The made-up kidnapping is a case in point. The actual story of hospitable, friendly Pashtuns just couldn't compete with the more striking image of wild-eyed, violent tribesmen. Therefore, Mortenson invented a story that would sensationalize his experience and enthrall more readers.
National Public Radio quoted Mortenson as saying that his publisher, Viking Press, also played a role in the decision to dramatize his story. And that is understandable. Because in order to get sympathy and eventually a broader audience, most writers overuse terms to dramatize events. The Registan.net guide, for instance, suggests using attention-grabbing phrases like “war-torn."
One sees this trend in the media’s description of Kandahar -- one of the region’s most ancient cities, historically known as Gandahara, and whose name translates into “sugar necklace” -- as “the birthplace of the Taliban.” The city has given Afghanistan its most influential leaders, intellectuals, poets, writers, and architects for centuries. But all that is lost under the fog of some ugly buzzwords.
The Other Side Of Helmand
Another hotspot in the news is Helmand. This province was once dubbed “Little America” for serving as the center of a USAID development project, The Helmand Valley Authority, from 1949-63. Famous among tourists for its green landscape, Helmand was a flourishing agriculture region.

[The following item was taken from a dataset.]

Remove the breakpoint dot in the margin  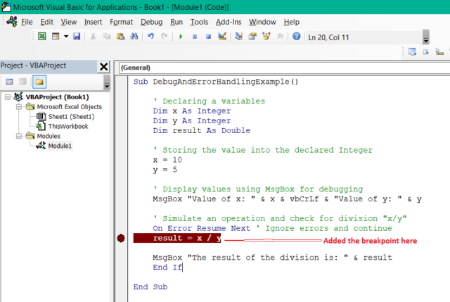121,239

However, during Afghanistan’s civil war in the 1990s and since 2001, when the Taliban government was overthrown by U.S.-allied forces, things took a turn for the worse. Taliban insurgents turned Helmand into their main center of command for planning and carrying out attacks on foreign and Afghan forces. Helmand is also the world's largest opium-producing region.
But there is another picture of Helmand that the media largely ignores: one that shows a place where construction projects are under way, health clinics are opening, and children -- boys and girls -- go to school. A recent concert in Helmand featured the popular female Afghan singer Farzana Naz, who appeared without a head covering. But these positive attributes are not as well-known because Helmand’s reputation as the birthplace of the Taliban insurgency makes a “sexier” story.

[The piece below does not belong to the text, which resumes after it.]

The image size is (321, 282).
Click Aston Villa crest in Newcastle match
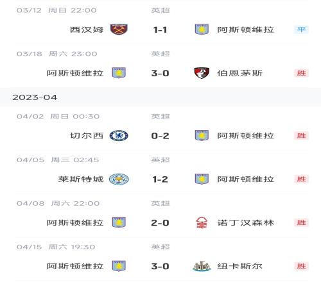119,266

Most of the foreign writers covering Afghanistan are locked into the notion that the tribesmen on the Afghanistan-Pakistan border are fanatical xenophobes, the eternal "warrior race." They ignore the fact that this is also the land of Bacha Khan, a “nonviolent soldier of Islam” and “the Frontier Gandhi."

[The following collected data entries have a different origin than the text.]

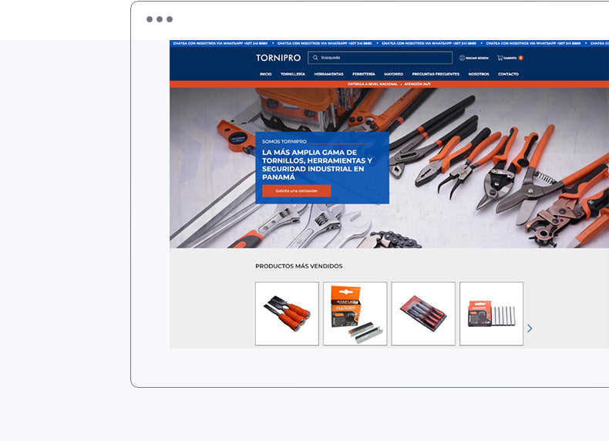Click the orange cart count badge
609x441 pixels.
click(521, 58)
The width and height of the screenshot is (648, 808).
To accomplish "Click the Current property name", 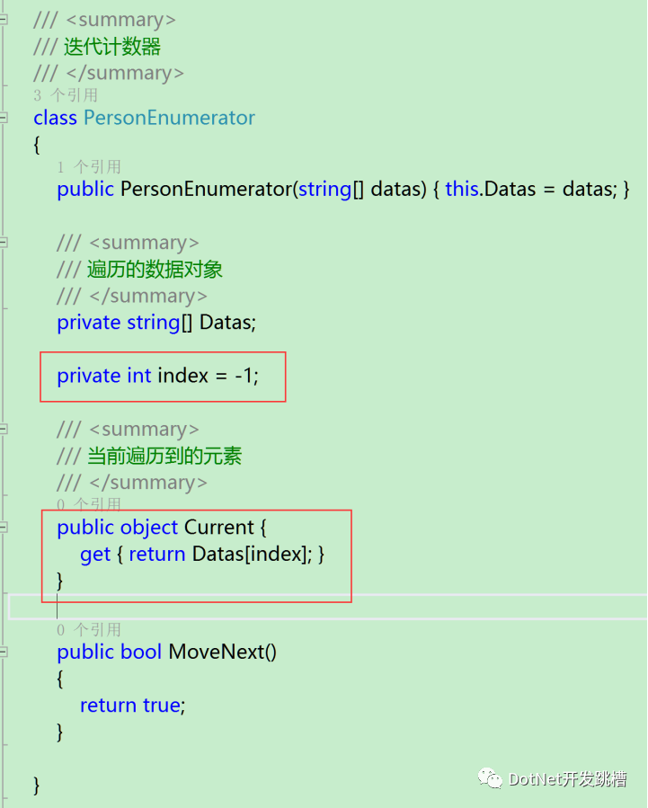I will pos(219,528).
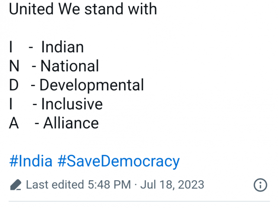Click the "Last edited" label
The height and width of the screenshot is (208, 278).
[55, 185]
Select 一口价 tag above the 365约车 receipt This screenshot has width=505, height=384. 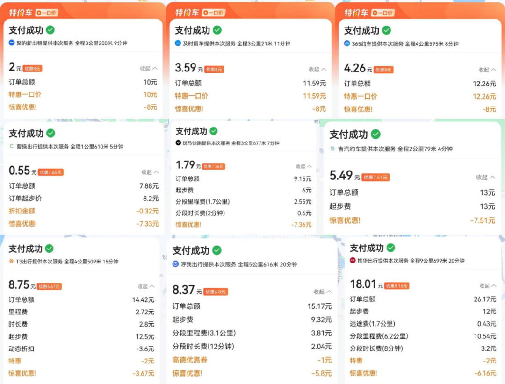(x=383, y=13)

Born in Peshawer, Khyber Pukhtonkhwa, as Abdul Ghafar Khan, Bacha Khan (King Khan) was a Pashtun leader and close friend of India’s Mohandas Karam Chand Gandhi (Mahatma Gandhi). He is known for his nonviolent struggle against the British role in India. He was a devoted Muslim who persuaded Pashtuns to follow the route of nonviolence.
Truth Of The Matter
On the subject of Afghan hospitality and Mortenson’s deception about this generous and imperative pillar of Afghan culture, another book -- and the controversy it stirred -- comes to mind. Like “Three Cups Of Tea,” it, too, was a best seller.
In "The Bookseller Of Kabul," a Norwegian journalist told the story of a Kabul bookseller who still maintains a famous bookshop in the city. Shah Muhammad Raes, named in the book as Sultan Khan, is portrayed as an oppressor who treats his family, especially his female relatives, harshly, and refuses to educate his sons. But the truth of the matter is that he actually saved hundreds of books during Afghanistan’s civil war.
It all started when Asne Seierstad asked Shah Muhammad if she could stay with his family for a period of time and write about their lives. He agreed. Seisrstad stayed for almost six months. When she completed the book and it became a best seller, her host sued her for fabricating the events she claimed to have witnessed at his home. Not only did she tear apart his reputation in public, she had intimately described one of the women of Muhammad’s family. Seierstad wrote an explicit account of the young girl’s breasts and genitals while taking a bath in a hammam.
In a female hammam, everyone can see everyone. However, it is hard to justify putting this in the book, unless one wants to add sexual explicitness for Western readers regardless of the consequences for those mentioned back in Afghanistan. Afghan woman seldom leave their homes after reaching adulthood. Sexual discussion is taboo in Afghan society. Talking about somebody’s genitalia is considered vulgar and brings extreme shame to the family. Never mind putting such details in a book that sells millions of copies, is translated into various languages -- including Dari, one of two Afghan official languages -- and distributed throughout the world. Plus, I am sure Shah did not host Seierstad knowing that she would write sexual portraits of his female relatives.
Couldn't Face Them
Here’s how I see the situation as an Afghan who has enjoyed the hospitality of Americans: Several years ago, I was a Fulbright scholar who participated in a Chicago-based seminar on Afghanistan. The member families of the community that organized the seminar each hosted two students. I was fortunate to stay with a family of four people -- two parents and their two daughters. It would be cruel were I to write ill about my extremely nice and hospitable Chicago host family, with whom I stayed in 2008 and 2009. Would I ever have be able to face them again if I wrote atrocious things in exchange for their having treated me as a prince? Even if the well-mannered mother had beaten her two teenage daughters, I would have not judged the American people from that Illinois family as Seirstad presented Shah’s family as a picture of the whole Afghan nation.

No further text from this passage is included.